*Exercise requirements*
Reproduce without any change the lines in the items, starting with the line that contains "The image size is (1819, 1000)." and going on through the line that contains "click(x=114, y=281)".

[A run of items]
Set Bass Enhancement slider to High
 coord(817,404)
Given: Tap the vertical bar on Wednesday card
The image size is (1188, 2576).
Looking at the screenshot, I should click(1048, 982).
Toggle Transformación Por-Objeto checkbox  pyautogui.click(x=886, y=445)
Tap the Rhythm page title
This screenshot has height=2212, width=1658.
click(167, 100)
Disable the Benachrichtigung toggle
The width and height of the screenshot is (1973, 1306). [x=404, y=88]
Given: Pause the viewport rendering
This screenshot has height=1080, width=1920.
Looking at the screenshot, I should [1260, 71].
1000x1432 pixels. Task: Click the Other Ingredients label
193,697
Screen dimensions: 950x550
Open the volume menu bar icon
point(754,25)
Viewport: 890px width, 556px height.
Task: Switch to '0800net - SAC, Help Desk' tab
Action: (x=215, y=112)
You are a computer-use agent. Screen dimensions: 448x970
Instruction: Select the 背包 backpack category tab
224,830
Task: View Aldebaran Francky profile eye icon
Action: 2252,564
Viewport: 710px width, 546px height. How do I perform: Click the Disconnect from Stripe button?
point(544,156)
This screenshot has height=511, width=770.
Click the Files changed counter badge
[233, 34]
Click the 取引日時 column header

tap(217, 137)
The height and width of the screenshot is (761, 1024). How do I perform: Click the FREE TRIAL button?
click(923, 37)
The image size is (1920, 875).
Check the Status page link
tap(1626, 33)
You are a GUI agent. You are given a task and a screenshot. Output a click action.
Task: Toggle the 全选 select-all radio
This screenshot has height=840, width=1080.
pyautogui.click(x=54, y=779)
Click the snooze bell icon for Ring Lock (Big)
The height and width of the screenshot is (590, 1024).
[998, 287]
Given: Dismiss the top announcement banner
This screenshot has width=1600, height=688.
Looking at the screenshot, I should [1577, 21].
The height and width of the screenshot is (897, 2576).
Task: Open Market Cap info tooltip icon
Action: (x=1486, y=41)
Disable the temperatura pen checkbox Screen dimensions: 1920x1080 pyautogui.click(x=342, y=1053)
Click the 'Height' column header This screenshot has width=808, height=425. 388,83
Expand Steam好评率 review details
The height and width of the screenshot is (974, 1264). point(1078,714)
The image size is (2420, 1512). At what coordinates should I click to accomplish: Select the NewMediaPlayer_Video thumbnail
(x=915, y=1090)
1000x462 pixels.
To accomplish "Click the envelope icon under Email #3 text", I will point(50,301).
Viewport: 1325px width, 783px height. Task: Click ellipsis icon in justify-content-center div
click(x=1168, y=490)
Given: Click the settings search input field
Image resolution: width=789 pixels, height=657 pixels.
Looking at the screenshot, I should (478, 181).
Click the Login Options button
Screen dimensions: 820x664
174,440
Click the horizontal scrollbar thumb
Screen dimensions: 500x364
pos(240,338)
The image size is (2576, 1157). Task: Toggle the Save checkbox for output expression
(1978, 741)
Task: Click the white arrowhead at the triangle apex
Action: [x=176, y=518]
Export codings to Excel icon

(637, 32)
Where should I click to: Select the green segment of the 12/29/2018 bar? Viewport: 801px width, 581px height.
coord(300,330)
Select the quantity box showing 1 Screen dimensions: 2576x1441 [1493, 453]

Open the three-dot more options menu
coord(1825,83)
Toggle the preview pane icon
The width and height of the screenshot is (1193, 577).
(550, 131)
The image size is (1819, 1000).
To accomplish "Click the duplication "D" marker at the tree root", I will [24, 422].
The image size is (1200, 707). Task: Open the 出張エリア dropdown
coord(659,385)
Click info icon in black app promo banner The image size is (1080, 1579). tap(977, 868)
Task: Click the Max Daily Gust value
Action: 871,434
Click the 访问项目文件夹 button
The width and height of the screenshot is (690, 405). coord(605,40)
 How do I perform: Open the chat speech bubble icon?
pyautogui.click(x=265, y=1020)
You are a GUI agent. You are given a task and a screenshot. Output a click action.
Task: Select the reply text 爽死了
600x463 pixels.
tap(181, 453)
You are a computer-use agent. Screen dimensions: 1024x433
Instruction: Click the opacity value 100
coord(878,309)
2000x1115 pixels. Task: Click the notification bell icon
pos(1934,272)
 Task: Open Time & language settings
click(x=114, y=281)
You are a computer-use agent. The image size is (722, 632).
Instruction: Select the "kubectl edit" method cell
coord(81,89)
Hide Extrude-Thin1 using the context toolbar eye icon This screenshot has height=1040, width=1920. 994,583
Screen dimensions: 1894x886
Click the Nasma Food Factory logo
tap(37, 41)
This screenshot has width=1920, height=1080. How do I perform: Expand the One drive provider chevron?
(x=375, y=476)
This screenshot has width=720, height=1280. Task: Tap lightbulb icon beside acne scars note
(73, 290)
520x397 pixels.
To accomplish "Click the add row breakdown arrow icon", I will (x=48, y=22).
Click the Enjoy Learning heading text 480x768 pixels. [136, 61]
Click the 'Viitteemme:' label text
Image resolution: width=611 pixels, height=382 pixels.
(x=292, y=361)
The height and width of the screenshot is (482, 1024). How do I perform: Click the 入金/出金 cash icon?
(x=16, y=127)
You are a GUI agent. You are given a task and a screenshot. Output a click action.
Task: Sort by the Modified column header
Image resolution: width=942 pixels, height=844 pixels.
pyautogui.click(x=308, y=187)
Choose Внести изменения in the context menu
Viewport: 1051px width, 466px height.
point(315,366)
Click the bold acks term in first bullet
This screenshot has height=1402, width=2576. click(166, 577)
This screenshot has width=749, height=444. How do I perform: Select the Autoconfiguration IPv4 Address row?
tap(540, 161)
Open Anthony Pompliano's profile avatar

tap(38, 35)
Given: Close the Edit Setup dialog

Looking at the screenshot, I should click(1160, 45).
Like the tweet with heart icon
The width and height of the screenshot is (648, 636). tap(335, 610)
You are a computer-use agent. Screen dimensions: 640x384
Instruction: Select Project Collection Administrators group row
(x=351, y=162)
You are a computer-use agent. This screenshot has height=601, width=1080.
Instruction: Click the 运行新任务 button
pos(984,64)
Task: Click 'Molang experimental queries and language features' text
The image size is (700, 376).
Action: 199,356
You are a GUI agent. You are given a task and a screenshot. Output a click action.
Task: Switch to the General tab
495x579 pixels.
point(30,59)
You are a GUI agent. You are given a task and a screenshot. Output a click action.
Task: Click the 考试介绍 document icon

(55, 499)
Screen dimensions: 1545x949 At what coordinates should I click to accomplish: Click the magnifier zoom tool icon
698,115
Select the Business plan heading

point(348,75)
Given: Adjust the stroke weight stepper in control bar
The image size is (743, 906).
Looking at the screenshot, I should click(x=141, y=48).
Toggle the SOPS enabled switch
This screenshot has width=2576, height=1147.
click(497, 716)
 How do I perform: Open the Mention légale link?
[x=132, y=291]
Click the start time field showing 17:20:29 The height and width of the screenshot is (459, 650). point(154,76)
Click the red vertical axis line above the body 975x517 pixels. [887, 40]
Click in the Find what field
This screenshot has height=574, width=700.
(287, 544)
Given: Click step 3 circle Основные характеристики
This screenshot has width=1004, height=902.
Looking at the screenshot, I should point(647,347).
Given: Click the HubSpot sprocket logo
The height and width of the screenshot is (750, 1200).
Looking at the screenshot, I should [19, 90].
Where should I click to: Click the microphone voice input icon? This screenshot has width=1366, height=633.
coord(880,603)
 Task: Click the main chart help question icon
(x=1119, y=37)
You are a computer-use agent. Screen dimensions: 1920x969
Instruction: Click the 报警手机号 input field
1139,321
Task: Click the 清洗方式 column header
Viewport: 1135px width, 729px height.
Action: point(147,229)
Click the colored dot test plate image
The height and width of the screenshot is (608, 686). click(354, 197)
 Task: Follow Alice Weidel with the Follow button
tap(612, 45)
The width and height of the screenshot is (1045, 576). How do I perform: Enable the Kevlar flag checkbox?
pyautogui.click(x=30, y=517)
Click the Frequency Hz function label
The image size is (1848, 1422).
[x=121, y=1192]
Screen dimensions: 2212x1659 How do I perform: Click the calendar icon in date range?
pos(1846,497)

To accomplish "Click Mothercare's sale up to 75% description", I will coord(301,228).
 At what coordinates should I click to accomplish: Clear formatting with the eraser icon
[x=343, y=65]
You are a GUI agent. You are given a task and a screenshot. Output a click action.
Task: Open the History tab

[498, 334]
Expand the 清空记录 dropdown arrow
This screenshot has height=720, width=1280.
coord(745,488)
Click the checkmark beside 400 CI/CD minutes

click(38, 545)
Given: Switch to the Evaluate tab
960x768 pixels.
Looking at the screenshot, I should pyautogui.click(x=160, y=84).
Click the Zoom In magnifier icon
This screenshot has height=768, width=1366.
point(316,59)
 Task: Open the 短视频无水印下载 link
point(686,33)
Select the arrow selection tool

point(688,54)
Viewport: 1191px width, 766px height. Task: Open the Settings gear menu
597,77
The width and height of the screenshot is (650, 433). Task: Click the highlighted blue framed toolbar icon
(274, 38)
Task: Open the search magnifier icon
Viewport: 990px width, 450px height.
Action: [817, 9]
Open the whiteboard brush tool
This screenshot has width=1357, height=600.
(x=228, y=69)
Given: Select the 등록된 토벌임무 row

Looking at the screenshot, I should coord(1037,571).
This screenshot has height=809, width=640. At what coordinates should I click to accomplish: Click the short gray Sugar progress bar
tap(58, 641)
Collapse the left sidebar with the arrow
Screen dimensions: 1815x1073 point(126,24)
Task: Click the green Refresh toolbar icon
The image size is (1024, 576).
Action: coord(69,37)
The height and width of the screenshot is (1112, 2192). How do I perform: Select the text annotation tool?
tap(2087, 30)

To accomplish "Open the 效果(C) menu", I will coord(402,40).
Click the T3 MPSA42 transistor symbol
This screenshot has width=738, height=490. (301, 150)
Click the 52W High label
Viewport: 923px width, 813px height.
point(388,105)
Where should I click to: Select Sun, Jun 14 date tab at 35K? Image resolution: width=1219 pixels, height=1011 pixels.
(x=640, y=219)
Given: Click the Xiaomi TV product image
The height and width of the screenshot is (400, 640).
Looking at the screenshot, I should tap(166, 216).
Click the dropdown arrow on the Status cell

*Response*
The image size is (1819, 1000).
To accomplish "Click the duplication "D" marker at the tree root", I will [24, 422].
The image size is (1200, 707). Task: Open the 出張エリア dropdown
coord(659,385)
Click info icon in black app promo banner The image size is (1080, 1579). tap(977, 868)
Task: Click the Max Daily Gust value
Action: 871,434
Click the 访问项目文件夹 button
The width and height of the screenshot is (690, 405). coord(605,40)
 How do I perform: Open the chat speech bubble icon?
pyautogui.click(x=265, y=1020)
You are a GUI agent. You are given a task and a screenshot. Output a click action.
Task: Select the reply text 爽死了
600x463 pixels.
tap(181, 453)
You are a computer-use agent. Screen dimensions: 1024x433
Instruction: Click the opacity value 100
coord(878,309)
2000x1115 pixels. Task: Click the notification bell icon
pos(1934,272)
 Task: Open Time & language settings
click(x=114, y=281)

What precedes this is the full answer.